* [GIVEN DATA]:

--------------------

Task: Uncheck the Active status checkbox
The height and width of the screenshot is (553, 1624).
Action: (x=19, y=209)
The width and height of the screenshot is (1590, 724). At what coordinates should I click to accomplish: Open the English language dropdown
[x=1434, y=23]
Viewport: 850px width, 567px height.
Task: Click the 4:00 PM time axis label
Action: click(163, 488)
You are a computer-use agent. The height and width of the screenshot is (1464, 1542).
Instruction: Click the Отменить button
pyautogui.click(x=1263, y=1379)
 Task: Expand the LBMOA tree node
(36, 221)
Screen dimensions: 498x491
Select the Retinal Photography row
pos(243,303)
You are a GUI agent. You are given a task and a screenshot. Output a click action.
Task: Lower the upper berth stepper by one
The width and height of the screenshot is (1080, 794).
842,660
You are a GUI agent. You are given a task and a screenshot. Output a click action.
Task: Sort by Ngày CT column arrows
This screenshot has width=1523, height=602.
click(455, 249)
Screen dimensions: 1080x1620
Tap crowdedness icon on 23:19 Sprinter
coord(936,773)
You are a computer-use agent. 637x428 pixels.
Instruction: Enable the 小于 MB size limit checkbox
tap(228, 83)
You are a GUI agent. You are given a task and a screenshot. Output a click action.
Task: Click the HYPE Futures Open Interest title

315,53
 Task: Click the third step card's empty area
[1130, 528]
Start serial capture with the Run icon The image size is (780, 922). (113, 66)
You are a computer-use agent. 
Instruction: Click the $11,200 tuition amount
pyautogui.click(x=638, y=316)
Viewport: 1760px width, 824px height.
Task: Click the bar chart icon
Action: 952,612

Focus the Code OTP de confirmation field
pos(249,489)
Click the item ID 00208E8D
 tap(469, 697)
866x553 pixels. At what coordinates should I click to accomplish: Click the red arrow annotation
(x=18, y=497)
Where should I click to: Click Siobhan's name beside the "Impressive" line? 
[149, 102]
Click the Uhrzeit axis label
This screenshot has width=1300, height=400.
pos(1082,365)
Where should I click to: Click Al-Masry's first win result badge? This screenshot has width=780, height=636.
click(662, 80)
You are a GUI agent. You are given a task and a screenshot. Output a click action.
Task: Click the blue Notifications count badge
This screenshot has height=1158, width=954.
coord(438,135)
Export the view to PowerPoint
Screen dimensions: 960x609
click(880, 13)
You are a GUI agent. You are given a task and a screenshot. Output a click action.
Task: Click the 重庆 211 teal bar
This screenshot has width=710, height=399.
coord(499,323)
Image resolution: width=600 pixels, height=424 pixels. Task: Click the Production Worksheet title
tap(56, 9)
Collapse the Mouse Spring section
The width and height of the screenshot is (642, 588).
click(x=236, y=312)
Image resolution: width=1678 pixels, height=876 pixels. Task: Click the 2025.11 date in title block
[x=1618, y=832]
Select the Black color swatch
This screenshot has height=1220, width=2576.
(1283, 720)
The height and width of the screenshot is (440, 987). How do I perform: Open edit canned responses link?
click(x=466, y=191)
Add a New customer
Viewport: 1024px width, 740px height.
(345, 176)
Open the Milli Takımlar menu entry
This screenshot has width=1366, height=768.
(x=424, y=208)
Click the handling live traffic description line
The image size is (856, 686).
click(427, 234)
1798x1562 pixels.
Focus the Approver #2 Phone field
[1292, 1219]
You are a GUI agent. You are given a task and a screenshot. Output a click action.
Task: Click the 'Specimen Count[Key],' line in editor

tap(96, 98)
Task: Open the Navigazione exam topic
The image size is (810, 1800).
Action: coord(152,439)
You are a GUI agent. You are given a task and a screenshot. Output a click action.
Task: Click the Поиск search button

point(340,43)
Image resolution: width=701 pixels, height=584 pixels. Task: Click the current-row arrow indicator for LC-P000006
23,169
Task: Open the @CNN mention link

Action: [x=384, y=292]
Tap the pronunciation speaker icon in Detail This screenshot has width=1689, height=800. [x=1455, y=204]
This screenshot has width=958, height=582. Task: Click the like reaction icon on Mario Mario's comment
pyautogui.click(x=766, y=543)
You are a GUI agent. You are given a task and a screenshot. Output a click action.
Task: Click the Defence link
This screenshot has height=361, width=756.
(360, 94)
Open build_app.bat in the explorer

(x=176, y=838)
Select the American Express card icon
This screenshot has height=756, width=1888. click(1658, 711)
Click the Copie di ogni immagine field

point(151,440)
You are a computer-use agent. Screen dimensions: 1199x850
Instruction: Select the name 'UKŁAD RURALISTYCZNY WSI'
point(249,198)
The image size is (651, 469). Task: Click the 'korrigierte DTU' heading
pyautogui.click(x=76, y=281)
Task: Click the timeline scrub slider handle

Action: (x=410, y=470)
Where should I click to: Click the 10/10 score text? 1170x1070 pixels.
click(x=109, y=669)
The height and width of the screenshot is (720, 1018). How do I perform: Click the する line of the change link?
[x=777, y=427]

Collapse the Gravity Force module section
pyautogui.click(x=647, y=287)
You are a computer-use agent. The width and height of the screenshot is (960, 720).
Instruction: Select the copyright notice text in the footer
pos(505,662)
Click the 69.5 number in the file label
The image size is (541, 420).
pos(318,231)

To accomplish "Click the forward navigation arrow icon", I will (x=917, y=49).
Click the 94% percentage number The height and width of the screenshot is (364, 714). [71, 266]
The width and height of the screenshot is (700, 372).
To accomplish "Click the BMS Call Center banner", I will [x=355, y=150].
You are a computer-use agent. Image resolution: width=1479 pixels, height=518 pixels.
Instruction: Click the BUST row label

--------------------

* [WORK ITEM]: Each line from the one containing "The image size is (541, 420)." through the last line of the material must be restated word for word, with no other text.

* [EXERCISE ANSWER]:
The image size is (541, 420).
pos(318,231)

To accomplish "Click the forward navigation arrow icon", I will (x=917, y=49).
Click the 94% percentage number The height and width of the screenshot is (364, 714). [71, 266]
The width and height of the screenshot is (700, 372).
To accomplish "Click the BMS Call Center banner", I will [x=355, y=150].
You are a computer-use agent. Image resolution: width=1479 pixels, height=518 pixels.
Instruction: Click the BUST row label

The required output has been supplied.